(What you should do)
Scan the records for the string "accomplish" and copy every line that holds it.

(Pixel coordinate grounding data)

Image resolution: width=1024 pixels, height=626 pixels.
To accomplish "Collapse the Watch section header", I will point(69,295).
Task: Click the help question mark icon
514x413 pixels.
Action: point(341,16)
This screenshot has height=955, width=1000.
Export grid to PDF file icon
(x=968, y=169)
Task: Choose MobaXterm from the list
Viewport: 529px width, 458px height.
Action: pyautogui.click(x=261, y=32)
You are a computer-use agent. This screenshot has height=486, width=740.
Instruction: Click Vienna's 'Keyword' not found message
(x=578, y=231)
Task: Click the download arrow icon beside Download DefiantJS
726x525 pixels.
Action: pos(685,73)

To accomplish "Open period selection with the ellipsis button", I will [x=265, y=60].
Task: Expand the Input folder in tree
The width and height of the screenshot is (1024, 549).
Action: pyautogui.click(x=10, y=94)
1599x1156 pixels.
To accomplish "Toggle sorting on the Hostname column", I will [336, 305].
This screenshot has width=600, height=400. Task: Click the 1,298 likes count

(Output for this task)
To accomplish "Collapse the Watch section header", I will point(69,295).
To accomplish "Open period selection with the ellipsis button", I will [x=265, y=60].
To accomplish "Toggle sorting on the Hostname column", I will [336, 305].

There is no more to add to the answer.